Rewrite these lines with "three-dot menu" swapped for "overflow menu" and everything else unchanged, leaving out the pictures.
--- start ---
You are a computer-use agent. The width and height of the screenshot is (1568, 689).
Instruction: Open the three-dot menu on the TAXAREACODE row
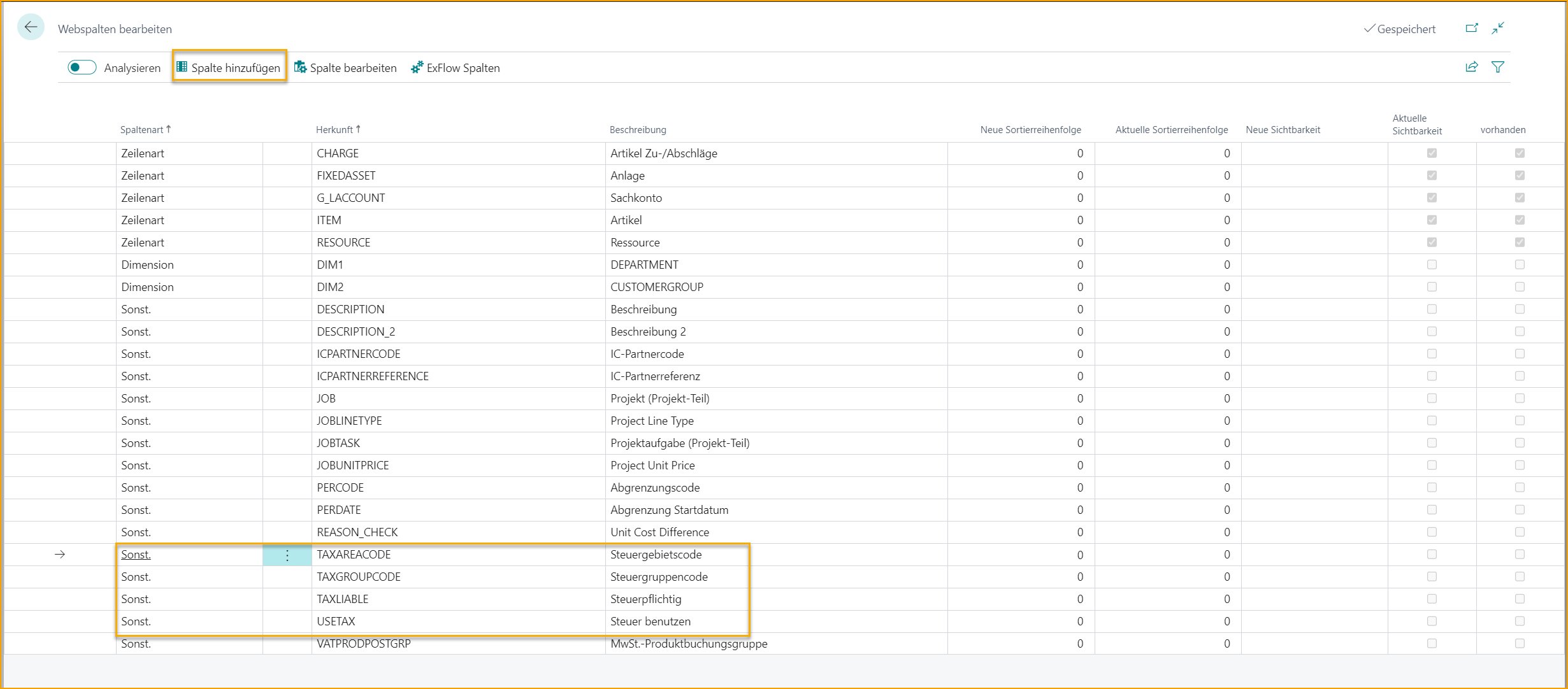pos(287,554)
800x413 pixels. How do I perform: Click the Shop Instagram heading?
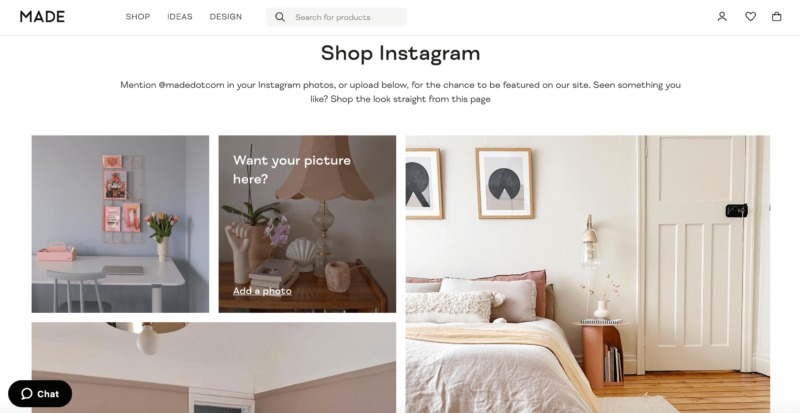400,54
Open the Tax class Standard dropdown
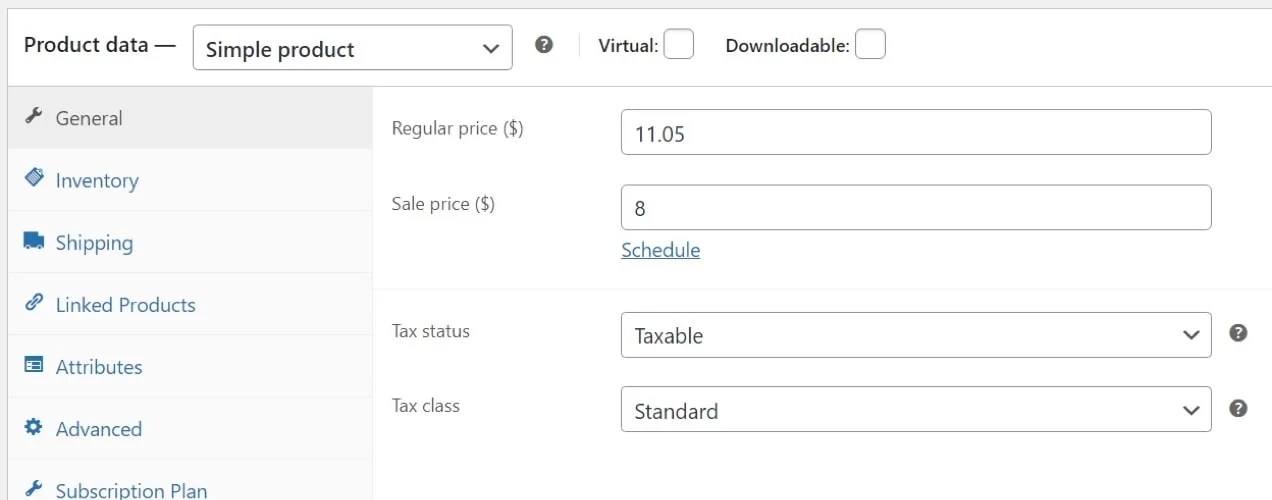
--- end ---
• **Response**:
You are a computer-use agent. The width and height of the screenshot is (1568, 689).
Instruction: Open the overflow menu on the TAXAREACODE row
pos(287,554)
800x413 pixels. How do I perform: Click the Shop Instagram heading?
400,54
Open the Tax class Standard dropdown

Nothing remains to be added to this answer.